Big Data in Theory
What is it? It’s big data. Right?
I’m not sure if I like the term Big Data. I think it’s right up there with the term Cloud.
I do, however, like the framework created by Doug Laney: Volume, Velocity, and Variety. It’s the de facto description of Big Data, and it predates the Big Data phenomenon. That, and I like both alliteration and the KISS principle. Who doesn’t?
Here is my, albeit short, interpretation of the 3Vs.
Volume – More data.
Velocity – Data (in), faster. Information (out), faster.
Variety – More data sources and / or formats.
What about the Flying V?
Thinking about the 3Vs reminded me of the Flying V.
Then it occurred to me…
The Flying V worked in The Mighty Ducks. Yes, I watched The Mighty Ducks. It did not work in D2. Yes, I watched the sequel. No, I did not watch D3. I can only hope that it did not do to The Mighty Ducks what Alien 3 did to Alien.
Update It’s come to my attention that not everyone has seen The Mighty Ducks. The Ducks are a youth ice hockey team. I’ve been told that ice hockey is not the only hockey. Really? The Flying V is their trick play. It’s like how the option offense in college football (NCAA) does not work in professional football (NFL).
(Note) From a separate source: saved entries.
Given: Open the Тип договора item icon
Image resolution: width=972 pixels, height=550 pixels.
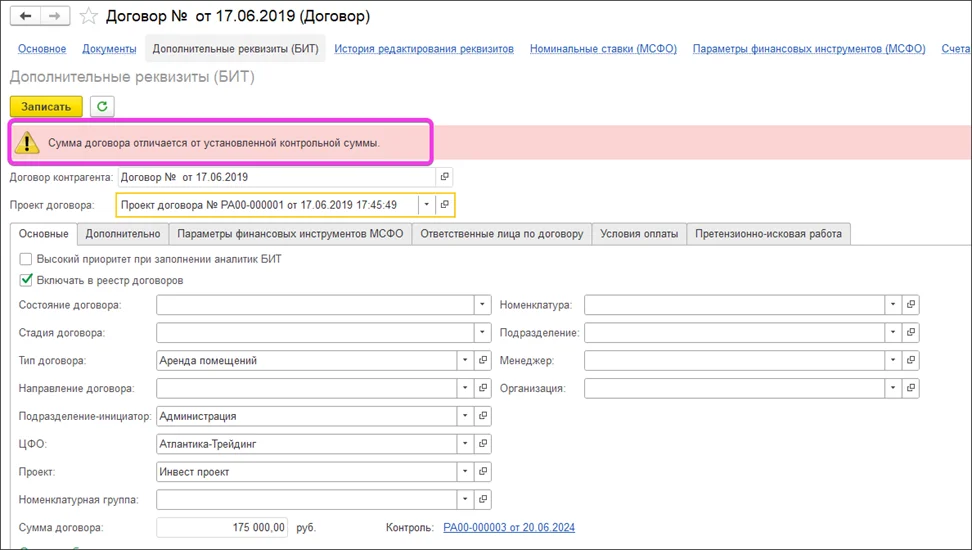Looking at the screenshot, I should pos(484,360).
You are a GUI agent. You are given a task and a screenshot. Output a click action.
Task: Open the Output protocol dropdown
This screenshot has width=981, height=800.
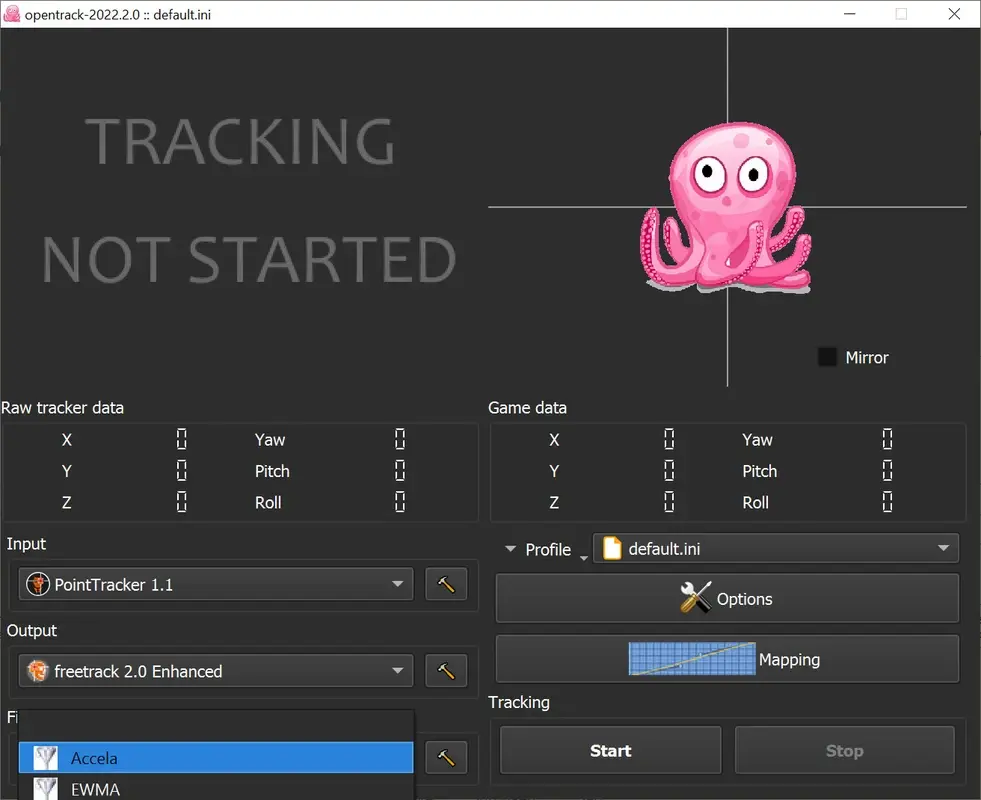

The 3Vs are a valid description of Big Data in theory, but they are not a valid description of Big Data in practice. Perhaps it is because they state the obvious, hint at the problem, and do not mention the solution.
Big Data in Practice
Volume is addressed with distributed storage using a shared nothing architecture on commodity hardware.
- Distributed File System – Red Hat Storage, Hadoop Distributed File System
- NoSQL – MongoDB
- In-Memory Data Grid – JBoss Data Grid
Outgoing information is generated faster with parallel processing in the form of batch processing (e.g. map / reduce), near real-time processing (e.g. distributed tasks), and real-time processing (e.g. stream processing).
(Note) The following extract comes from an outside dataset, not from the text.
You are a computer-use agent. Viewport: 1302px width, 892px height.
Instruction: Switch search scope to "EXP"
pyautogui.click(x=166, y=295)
- Map / Reduce Tasks – JBoss Data Grid, NoSQL, Hadoop MapReduce
- Distributed Tasks – JBoss Data Grid
- Stream Processing – Storm / S4
Volume and velocity are often two sides of the same coin. Incoming data is stored faster using distributed storage. While outgoing information is generated faster with parallel processing, it is often done in conjunction with distributed storage via data locality. The parallel processes are executed on the distributed storage nodes.
Apache Hadoop (HDFS + MapReduce), JBoss Data Grid
Variety is addressed with NoSQL for structured / semi-structured data and distributed file systems for unstructured data.
- Key / Value Store – JBoss Data Grid
- Document Store – MongoDB
- Column Oriented Store – Apache HBase (Hadoop)
- Hierarchical Store – ModeShape
It’s true. I liked The Mighty Ducks. I was a kid. That being said, it’s not The Goonies. If The Goonies is on television, I watch it for the nth time. If The Mighty Ducks is on television, I put in Serenity (BD) and watch it for the nth time.
Alien and Aliens are two of the greatest films ever. Period.